_Consigne_
Recopiez les lignes allant de celle qui contient « 1456x819 pixels. » jusqu'à celle qui contient « will [1123, 27]. », cette dernière incluse, en remplaçant « desktop » par « taskbar ». Le reste doit demeurer inchangé.

_Données_

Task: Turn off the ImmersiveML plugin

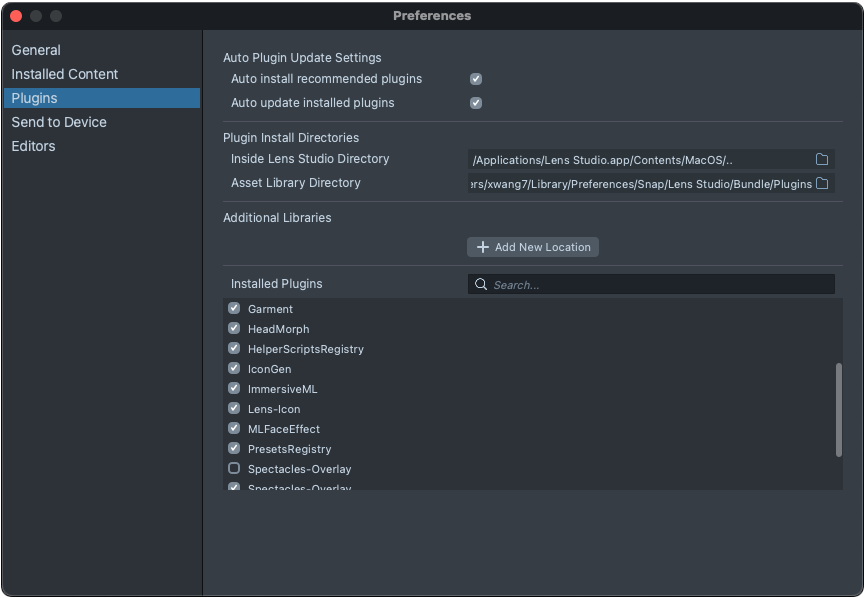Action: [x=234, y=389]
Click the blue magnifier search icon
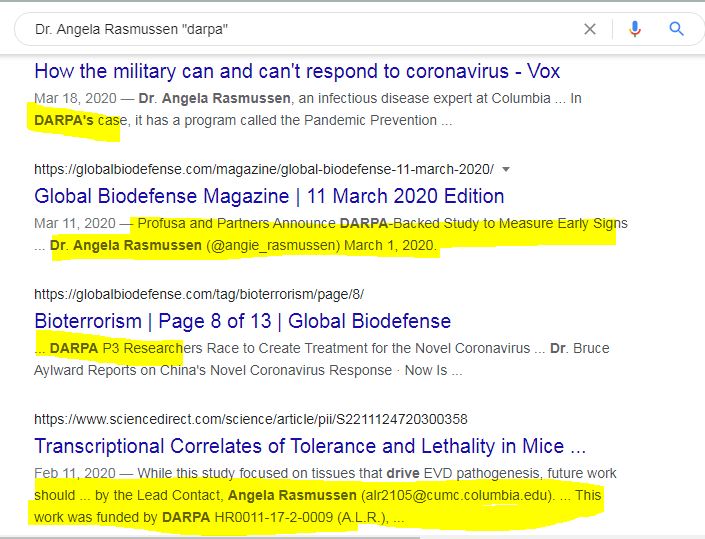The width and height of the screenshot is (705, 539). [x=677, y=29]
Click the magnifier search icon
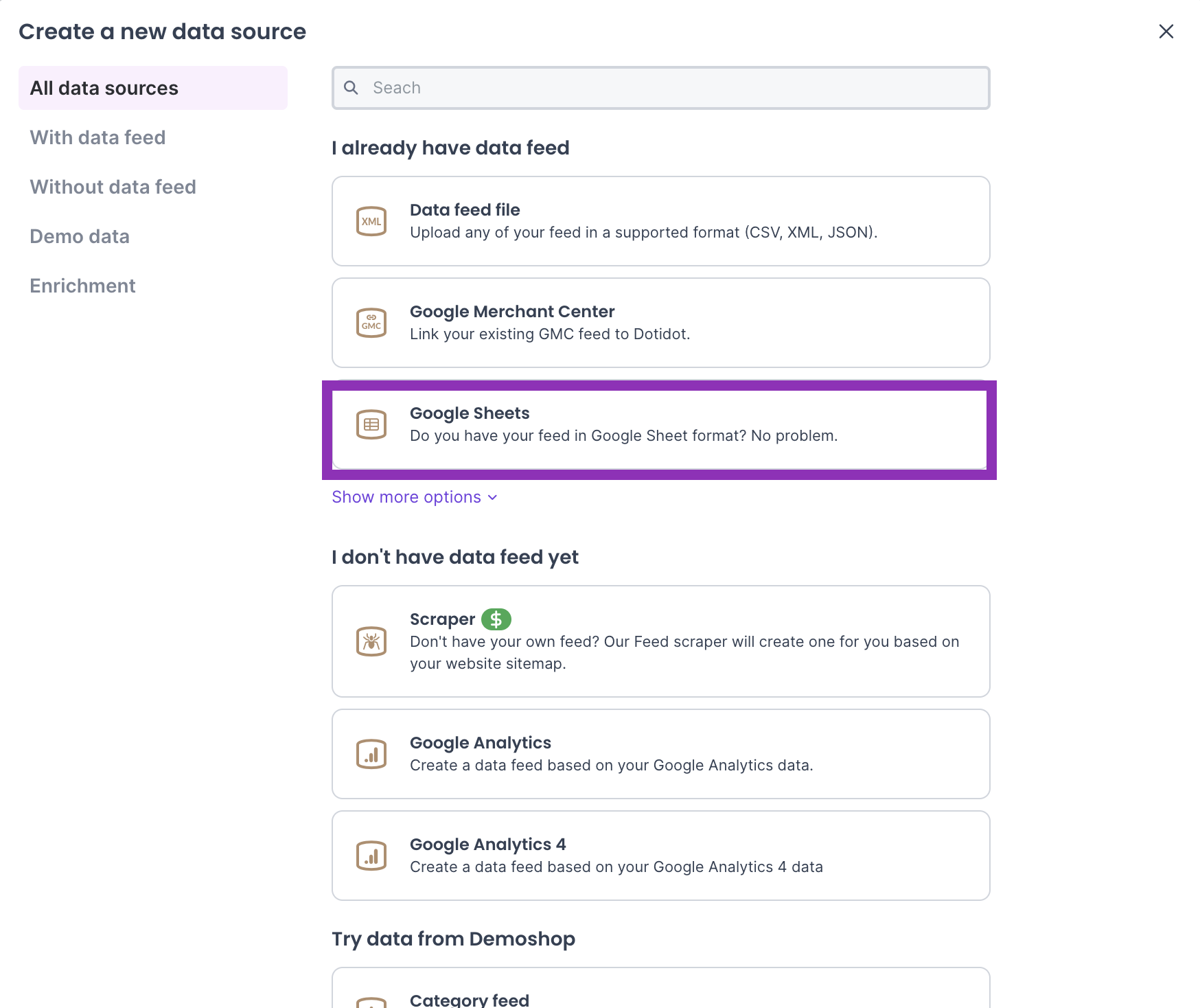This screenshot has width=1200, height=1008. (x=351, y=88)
---
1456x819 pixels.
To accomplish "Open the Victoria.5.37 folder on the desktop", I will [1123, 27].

_Résultat attendu_
1456x819 pixels.
To accomplish "Open the Victoria.5.37 folder on the taskbar", I will [1123, 27].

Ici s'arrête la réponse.